Second, the people who are the most able tend to leave (as few of us like to be treating as cattle) thus disrupting the network of relationships, degrading the quality of communication and information flow between the players, and putting a dent in the intellectual capital of the organisation.
One more point. It occurs to me that those of us who advocate the sticks and carrots approach to change have failed to appreciate that lasting-sound change requires change in two levels; change at the behavioural level is one of these levels. I will go into what these two levels are and the critical importance of both levels in another post. Let’s continue with this conversation.
What Does It Take To Effect Culture Change?
I invite you to consider-grapple with-meditate on the following way of looking at culture change:
The culture change process is a two-sided coin. On one side is the “bottom-up” phenomenon that many changes arise from those actually doing the work. On the other side is the “top-down” reality that changes in conducting business often get made by direction or sanction from top management. Both are essential …
Changing the organisational culture ….. will require commitment at every organisational level…. Culture change is not triggered by a magic bullet or directive. Rather, culture is changed by a series of small steps taken by the leading members of the culture at all levels.
Leadership is standing up and leading the way. It is behaviour and it is demonstrable. It is showing, not telling....
Changing the way business is conducted requires people at all levels to lead by personal example in demonstrating new approaches to achieve safer (and more reliable) operations……. This requires that we strengthen accountability at all levels of the organisation…..
– TriData Corporation, Wildland Firefighter Safety Awareness Study, Phase III Implementing Cultural Changes for Safety (1998)

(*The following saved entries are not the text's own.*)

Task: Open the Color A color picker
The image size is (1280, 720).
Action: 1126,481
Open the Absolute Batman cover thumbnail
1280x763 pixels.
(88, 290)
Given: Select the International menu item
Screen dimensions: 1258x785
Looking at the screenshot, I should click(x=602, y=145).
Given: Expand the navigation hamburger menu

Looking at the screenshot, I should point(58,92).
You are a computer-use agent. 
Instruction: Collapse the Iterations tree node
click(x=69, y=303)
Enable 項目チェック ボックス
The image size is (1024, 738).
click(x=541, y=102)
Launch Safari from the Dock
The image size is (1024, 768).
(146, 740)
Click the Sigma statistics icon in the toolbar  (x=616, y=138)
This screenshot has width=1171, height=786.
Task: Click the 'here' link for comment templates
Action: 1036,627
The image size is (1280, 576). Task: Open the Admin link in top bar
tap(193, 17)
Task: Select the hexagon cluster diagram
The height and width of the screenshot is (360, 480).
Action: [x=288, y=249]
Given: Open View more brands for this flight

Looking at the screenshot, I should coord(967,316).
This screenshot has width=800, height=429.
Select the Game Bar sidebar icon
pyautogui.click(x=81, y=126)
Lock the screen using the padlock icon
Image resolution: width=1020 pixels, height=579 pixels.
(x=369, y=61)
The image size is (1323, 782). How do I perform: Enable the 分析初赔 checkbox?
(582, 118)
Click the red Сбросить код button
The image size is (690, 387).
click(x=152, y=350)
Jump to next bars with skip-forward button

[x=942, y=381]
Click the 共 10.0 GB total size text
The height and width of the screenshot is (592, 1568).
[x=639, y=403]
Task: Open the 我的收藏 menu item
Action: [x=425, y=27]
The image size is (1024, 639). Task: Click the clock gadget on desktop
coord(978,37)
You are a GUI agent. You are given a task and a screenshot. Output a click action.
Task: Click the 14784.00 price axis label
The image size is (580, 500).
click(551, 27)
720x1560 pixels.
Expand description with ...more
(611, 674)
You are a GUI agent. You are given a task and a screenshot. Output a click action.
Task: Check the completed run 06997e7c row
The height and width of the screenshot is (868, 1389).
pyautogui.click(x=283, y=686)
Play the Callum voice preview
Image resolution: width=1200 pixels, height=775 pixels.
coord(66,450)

At this point, I confront you with that which is so about us, human beings: our freedom. I leave you to choose which road you wish to travel: that which is convenient-easy and on the whole ineffective even damaging to long term performance (“sticks and carrots”) or that which is effective, takes time, requires embodied leadership day after day from the Tops, and calls forth leadership and accountability from all people at all levels: Tops, Middles, and Bottoms.
One thing that I am absolutely clear on is this: buying technology in the absence of cultural change (changing how we think about, what we expect from one another, and how we do things around here) is likely to turn out to be a waste of time-effort-money.
I wish you a great week, and I thank you for your listening.